Why do spectrum plots look ugly?¶

Very often when we compute the spectrum of a Hamiltonian over a finite grid of parameter values, we cannot resolve whether crossings are avoided or not. Further if we only compute a part of the spectrum using e.g. a sparse diagonalization routine, we fail to find a proper sequence of levels.

Let us illustrate these two failure modes.

# Just some initialization

%matplotlib inline
import numpy as np
from scipy import linalg
from scipy.optimize import linear_sum_assignment
import matplotlib
from matplotlib import pyplot

matplotlib.rcParams['figure.figsize'] = (8, 6)

def ham(n):
    """A random matrix from a Gaussian Unitary Ensemble."""
    h = np.random.randn(n, n) + 1j*np.random.randn(n, n)
    h += h.T.conj()
    return h

def bad_ham(x, alpha1=.2, alpha2=.0001, n=10, seed=0):
    """A messy Hamiltonian with a bunch of crossings."""
    np.random.seed(seed)
    h1, h2, h3 = ham(n), ham(n), ham(n)
    a1, a2 = alpha1 * ham(2*n), alpha2 * ham(3*n) * (1 + 0.1*x)
    a2[:2*n, :2*n] += a1
    a2[:n, :n] += h1 * (1 - x)
    a2[n:2*n, n:2*n] += h2 * x
    a2[-n:, -n:] += h3 * (x - .5)
    return a2

xvals = np.linspace(0, 1)
data = [linalg.eigvalsh(bad_ham(x)) for x in xvals]
pyplot.plot(data)
pyplot.ylim(-2.5, 2.5);

This is mock data produced by a random Hamiltonian with a bunch of crossings. We know that some of these apparent avoided crossings are too tiny to resolve, and should instead be classified as real crossings.

Let's now simulate what would happen if we also use sparse diagonalization to obtain some number of eigenvalues closest to 0.

truncated = [sorted(i[np.argsort(abs(i))[:13]]) for i in data]
pyplot.plot(truncated);

The ugly jumps are not real, they appear merely because some levels exit our window and new ones enter.

A desperate person who needs results right now at this point replots the data using a scatterplot.
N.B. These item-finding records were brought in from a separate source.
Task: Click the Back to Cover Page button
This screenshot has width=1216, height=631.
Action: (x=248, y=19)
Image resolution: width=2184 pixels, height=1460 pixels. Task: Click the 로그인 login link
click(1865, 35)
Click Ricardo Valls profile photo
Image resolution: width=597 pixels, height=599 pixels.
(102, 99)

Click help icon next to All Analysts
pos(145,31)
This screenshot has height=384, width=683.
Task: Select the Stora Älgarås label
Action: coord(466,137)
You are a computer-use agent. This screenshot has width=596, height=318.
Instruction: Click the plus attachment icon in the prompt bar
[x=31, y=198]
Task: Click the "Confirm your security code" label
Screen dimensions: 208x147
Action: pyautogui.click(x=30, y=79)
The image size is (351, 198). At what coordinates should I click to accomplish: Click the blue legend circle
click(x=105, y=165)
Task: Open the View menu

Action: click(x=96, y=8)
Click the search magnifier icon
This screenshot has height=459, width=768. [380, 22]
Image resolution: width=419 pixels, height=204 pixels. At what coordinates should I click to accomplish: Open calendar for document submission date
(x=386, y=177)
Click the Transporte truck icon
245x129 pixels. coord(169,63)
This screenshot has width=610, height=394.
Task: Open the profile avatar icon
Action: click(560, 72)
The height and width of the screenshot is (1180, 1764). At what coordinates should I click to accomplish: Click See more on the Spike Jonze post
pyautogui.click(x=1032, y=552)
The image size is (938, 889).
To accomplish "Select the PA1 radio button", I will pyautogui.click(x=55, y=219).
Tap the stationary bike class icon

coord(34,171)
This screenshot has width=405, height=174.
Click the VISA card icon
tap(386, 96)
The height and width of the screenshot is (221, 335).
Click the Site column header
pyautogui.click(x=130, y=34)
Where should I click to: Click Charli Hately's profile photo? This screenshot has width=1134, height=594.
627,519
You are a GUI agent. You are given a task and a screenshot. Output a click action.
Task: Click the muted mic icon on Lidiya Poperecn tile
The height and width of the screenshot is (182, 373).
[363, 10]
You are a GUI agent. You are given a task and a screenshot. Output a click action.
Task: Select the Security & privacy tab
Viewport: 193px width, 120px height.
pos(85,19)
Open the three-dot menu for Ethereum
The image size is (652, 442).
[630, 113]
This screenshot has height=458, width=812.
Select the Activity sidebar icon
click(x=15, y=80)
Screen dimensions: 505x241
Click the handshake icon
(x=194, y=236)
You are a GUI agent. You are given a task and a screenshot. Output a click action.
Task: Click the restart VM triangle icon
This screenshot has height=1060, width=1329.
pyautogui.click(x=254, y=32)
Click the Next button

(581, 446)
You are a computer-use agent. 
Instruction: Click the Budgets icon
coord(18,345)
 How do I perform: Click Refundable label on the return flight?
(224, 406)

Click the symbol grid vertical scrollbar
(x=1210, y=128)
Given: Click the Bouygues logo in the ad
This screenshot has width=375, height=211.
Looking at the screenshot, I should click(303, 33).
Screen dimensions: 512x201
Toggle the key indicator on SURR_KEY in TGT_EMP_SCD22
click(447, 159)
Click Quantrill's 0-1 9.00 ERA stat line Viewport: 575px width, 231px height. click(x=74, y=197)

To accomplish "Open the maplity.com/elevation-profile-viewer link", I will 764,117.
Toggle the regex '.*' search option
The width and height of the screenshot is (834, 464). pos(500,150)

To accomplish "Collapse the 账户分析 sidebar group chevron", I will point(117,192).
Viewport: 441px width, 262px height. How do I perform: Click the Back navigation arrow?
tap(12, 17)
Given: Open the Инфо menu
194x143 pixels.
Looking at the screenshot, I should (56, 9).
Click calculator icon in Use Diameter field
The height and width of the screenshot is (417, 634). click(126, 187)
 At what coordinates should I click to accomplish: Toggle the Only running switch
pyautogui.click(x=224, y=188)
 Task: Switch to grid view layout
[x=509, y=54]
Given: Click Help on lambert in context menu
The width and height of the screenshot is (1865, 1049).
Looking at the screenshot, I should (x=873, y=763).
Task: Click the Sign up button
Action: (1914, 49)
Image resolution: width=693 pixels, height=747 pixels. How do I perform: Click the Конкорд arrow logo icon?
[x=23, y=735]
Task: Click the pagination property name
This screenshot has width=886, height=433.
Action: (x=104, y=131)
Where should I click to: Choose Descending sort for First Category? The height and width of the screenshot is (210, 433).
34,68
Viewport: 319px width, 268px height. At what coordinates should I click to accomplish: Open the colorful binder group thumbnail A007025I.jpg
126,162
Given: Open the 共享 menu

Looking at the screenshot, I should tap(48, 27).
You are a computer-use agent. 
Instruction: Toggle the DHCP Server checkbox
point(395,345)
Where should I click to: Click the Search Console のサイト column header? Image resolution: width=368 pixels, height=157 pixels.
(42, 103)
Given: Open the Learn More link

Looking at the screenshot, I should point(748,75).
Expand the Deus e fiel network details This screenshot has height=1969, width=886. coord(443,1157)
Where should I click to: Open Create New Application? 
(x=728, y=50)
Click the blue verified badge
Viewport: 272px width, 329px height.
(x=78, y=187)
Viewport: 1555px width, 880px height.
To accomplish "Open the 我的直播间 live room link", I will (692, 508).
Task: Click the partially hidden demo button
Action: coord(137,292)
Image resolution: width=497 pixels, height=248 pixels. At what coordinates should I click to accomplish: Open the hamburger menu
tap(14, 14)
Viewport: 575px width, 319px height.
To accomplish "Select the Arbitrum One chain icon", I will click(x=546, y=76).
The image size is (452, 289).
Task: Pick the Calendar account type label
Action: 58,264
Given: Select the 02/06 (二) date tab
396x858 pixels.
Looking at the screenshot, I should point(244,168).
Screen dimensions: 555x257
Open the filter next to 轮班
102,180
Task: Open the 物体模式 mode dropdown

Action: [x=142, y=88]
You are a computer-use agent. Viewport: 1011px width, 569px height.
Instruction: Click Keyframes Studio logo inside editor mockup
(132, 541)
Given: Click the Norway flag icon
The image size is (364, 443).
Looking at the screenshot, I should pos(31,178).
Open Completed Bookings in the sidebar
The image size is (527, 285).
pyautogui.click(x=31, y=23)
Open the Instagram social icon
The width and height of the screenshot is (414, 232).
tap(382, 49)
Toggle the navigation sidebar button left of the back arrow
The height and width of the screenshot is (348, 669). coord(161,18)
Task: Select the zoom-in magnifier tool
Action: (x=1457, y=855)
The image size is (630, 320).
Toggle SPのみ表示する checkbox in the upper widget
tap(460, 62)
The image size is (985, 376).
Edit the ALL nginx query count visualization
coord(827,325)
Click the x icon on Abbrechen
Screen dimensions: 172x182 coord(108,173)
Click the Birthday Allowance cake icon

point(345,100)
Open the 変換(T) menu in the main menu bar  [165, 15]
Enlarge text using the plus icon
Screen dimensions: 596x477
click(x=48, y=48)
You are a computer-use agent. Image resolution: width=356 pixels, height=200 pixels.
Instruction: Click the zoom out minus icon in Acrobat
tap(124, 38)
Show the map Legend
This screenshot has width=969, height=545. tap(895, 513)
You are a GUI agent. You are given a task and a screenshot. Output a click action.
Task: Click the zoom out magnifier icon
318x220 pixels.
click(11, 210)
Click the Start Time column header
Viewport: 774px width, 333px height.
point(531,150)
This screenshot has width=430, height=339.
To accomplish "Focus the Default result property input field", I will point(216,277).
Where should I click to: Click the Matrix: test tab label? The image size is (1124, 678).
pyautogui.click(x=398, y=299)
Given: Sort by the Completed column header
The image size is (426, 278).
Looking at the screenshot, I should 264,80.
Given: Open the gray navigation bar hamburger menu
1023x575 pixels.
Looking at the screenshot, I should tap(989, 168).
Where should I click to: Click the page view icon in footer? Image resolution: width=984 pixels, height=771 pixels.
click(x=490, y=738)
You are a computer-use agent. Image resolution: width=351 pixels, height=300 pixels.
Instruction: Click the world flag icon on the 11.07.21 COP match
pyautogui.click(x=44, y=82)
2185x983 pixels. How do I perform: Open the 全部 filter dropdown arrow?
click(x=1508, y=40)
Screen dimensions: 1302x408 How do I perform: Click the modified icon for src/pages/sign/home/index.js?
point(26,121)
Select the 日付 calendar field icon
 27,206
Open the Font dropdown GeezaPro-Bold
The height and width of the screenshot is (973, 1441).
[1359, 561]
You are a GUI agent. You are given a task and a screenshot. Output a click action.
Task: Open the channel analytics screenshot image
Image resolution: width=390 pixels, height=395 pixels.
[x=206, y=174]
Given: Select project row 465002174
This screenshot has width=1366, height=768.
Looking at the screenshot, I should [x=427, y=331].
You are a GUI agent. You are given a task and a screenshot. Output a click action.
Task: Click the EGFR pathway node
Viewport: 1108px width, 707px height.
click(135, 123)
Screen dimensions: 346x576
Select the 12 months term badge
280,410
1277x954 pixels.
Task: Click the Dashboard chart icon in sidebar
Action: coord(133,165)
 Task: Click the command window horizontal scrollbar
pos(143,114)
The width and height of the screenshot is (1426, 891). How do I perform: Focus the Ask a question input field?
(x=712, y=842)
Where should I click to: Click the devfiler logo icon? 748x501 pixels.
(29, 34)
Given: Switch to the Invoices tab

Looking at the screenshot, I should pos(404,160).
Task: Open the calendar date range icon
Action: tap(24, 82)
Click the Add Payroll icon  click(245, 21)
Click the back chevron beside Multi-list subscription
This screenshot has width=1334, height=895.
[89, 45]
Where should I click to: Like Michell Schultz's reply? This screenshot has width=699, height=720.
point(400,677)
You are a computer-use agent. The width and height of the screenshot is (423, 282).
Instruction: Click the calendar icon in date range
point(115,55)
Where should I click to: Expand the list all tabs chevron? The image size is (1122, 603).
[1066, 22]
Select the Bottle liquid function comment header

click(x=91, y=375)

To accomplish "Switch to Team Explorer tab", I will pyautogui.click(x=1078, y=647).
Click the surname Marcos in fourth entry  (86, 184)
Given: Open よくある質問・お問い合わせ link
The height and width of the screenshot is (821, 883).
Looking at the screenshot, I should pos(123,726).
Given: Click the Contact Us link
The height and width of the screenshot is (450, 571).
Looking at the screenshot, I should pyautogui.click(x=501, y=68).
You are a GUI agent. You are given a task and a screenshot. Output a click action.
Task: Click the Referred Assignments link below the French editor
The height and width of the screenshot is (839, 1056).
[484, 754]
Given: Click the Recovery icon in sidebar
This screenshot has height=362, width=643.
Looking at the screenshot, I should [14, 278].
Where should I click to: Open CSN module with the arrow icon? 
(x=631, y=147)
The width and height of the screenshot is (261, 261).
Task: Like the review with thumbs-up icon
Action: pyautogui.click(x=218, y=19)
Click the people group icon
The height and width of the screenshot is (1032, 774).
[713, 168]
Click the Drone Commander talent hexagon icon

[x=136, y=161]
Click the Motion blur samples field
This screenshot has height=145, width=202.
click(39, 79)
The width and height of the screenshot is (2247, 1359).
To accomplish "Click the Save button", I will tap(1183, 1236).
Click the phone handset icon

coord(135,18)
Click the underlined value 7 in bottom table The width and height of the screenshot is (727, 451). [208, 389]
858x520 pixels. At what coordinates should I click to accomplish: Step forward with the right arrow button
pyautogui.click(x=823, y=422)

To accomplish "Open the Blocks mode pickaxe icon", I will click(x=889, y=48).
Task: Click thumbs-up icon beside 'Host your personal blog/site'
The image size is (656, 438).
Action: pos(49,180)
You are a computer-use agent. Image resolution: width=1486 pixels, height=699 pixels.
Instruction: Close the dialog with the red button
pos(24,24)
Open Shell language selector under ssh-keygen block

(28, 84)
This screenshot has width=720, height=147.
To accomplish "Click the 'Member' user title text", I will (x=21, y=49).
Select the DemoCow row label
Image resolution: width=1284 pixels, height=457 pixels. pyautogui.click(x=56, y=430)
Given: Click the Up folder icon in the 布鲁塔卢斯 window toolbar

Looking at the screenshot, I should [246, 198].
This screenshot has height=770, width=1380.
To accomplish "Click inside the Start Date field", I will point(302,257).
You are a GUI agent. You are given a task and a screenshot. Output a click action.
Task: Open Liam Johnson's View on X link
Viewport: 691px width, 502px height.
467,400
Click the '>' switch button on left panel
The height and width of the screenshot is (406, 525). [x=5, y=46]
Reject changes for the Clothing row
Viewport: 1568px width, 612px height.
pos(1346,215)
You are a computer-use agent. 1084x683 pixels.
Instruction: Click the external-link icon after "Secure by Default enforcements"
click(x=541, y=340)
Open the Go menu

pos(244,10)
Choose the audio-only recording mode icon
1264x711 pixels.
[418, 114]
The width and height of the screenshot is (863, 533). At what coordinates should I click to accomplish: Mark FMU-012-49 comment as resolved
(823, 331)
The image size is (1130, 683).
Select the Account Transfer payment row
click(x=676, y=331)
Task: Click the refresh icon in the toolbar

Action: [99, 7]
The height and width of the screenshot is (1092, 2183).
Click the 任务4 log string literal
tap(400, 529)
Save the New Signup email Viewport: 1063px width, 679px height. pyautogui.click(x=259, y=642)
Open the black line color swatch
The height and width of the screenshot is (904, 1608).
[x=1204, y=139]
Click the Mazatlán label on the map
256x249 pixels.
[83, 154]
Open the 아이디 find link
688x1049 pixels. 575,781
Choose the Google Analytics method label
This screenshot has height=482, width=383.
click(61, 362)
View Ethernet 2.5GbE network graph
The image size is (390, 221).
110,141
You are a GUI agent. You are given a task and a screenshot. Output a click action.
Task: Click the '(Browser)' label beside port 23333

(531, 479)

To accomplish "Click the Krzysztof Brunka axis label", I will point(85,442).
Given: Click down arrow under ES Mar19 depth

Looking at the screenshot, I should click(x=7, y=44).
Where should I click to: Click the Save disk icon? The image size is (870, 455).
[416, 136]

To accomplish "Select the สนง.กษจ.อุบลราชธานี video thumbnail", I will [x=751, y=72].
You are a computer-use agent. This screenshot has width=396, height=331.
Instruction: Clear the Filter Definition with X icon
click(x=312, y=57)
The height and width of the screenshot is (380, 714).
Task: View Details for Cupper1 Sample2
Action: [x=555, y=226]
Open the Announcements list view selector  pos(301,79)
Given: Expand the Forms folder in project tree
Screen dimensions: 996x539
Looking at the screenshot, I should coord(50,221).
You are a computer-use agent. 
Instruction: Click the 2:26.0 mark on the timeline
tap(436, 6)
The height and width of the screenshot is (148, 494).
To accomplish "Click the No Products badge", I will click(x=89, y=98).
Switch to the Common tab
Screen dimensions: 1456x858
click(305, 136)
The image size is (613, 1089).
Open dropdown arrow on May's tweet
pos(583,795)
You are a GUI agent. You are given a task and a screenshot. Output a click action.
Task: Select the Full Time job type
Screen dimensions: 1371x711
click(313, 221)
pyplot.plot(truncated, '.');

This is OK, but at the points where the lines are dense our eye identifies vertical lines, making the plot harder to interpret.

The solution part I¶

Let's try to fix this situation by using our knowledge of the inner products of neighboring sets of eigenvectors from neighboring points. We will start from assuming that the states from neighboring parameter values the maximal overlaps are continuations of each other.

Searching a bit online shows that selecting the set of pairs that maximizes the entries in a matrix is called an assignment problem, or weighted bipartite perfect matching. Searchign for "assignment problem python" leads us to scipy.optimize.linear_sum_assignment. This should be enough.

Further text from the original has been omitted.